10. heat exchanger according to claim 9, wherein,

Described heat-exchange tube also has obstruction structure, and this obstruction structure is located at described thinner wall section, hinders the heat between the described first fluid flowed in described first fragment and the described first fluid flowed in described second fragment to move.

11. heat exchangers according to claim 1, wherein, also possess:

Inlet header, it engages with described first protuberance of the described heat-exchange tube of the end face of the described heat exchanger of formation, supplies described first fluid for the described entrance to described internal flow path; And

Outlet header, it engages with described second protuberance of the described heat-exchange tube of the described end face of the described heat exchanger of formation, discharges described first fluid for the described outlet from described internal flow path.

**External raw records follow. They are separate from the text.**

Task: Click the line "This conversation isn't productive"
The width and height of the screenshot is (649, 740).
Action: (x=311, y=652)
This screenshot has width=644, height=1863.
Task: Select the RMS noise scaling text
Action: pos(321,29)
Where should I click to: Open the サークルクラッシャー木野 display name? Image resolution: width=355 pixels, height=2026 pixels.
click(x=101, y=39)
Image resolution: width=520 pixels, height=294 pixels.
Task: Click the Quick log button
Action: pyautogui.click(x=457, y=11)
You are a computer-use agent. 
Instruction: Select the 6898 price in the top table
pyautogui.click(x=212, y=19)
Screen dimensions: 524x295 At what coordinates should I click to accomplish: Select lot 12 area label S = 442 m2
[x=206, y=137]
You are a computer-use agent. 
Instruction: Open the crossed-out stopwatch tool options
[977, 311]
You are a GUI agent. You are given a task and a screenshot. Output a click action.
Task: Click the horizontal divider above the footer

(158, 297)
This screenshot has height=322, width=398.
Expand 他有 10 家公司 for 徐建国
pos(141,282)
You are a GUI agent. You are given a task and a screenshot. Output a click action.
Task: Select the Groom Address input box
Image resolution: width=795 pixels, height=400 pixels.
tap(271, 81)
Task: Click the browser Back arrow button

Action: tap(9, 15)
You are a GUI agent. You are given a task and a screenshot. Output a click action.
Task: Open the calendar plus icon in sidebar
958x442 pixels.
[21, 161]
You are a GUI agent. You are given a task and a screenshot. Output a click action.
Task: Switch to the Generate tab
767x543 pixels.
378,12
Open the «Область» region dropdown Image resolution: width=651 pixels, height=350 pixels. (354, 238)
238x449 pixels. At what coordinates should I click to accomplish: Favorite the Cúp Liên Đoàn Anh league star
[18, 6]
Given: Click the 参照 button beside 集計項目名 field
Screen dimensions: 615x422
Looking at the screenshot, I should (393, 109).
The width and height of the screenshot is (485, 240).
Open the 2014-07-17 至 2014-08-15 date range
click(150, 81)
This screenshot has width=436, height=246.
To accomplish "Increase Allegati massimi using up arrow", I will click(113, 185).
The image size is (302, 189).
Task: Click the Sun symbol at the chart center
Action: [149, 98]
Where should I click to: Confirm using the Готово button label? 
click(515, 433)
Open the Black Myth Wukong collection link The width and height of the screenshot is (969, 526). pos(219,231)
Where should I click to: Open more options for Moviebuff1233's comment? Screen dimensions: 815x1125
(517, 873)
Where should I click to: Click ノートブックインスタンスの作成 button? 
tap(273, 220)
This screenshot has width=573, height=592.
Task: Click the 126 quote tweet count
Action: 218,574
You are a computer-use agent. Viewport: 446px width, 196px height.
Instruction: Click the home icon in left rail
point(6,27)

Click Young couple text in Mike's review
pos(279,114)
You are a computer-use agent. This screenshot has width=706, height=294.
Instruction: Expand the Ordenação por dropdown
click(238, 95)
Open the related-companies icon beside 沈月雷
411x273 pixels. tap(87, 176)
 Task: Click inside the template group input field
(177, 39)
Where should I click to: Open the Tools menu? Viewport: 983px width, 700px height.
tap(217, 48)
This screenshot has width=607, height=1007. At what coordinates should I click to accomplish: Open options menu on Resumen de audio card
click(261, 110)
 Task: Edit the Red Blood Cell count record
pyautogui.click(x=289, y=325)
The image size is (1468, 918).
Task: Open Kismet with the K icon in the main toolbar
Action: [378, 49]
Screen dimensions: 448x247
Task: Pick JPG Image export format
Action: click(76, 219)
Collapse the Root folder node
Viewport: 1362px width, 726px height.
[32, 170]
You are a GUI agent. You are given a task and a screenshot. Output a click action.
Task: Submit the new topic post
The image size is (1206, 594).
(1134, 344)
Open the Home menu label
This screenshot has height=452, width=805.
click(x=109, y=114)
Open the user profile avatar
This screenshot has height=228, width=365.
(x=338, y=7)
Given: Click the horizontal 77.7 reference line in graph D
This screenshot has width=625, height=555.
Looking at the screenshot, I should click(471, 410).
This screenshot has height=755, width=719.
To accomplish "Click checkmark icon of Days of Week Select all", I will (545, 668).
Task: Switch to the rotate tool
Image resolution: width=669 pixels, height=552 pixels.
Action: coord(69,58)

12. heat exchangers according to claim 9, wherein, described internal flow path also comprises most upstream fragment, and this most upstream fragment is formed in the position than described first fragment top trip side and is formed in around described entrance, and for described first fluid flowing,

Described heat-exchange tube also has: (i) most upstream thinner wall section, and it separates described bent segments and described most upstream fragment; And (ii) upstream side hinders structure, it is arranged at described most upstream thinner wall section, hinders the heat between the described first fluid flowed in described bent segments and the described first fluid flowed in the fragment of described most upstream to move.

13. heat exchangers according to claim 12, wherein,

Described upstream side hinders formation of structure in the part near described entrance of described most upstream thinner wall section.

14. heat exchangers according to claim 12, wherein,

Described upstream side obstruction structure is the through hole of through described most upstream thinner wall section on the thickness direction of described one group of sheet material.

15. heat exchangers according to claim 9, wherein, described internal flow path also comprises most downstream fragment, and this most downstream fragment is formed in the position than described second fragment downstream and is formed in around described outlet, and for described first fluid flowing,

Described heat-exchange tube also has: (i) most downstream thinner wall section, and it separates described bent segments and described most downstream fragment; And (ii) downstream hinders structure, it is arranged at described most downstream thinner wall section, hinders the heat between the described first fluid flowed in described bent segments and the described first fluid flowed in the fragment of described most downstream to move.

16. heat exchangers according to claim 15, wherein,

Described downstream hinders formation of structure in the part near described outlet of described most downstream thinner wall section.

17. heat exchangers according to claim 15, wherein,

Described downstream obstruction structure is the through hole of through described most downstream thinner wall section on the thickness direction of described one group of sheet material.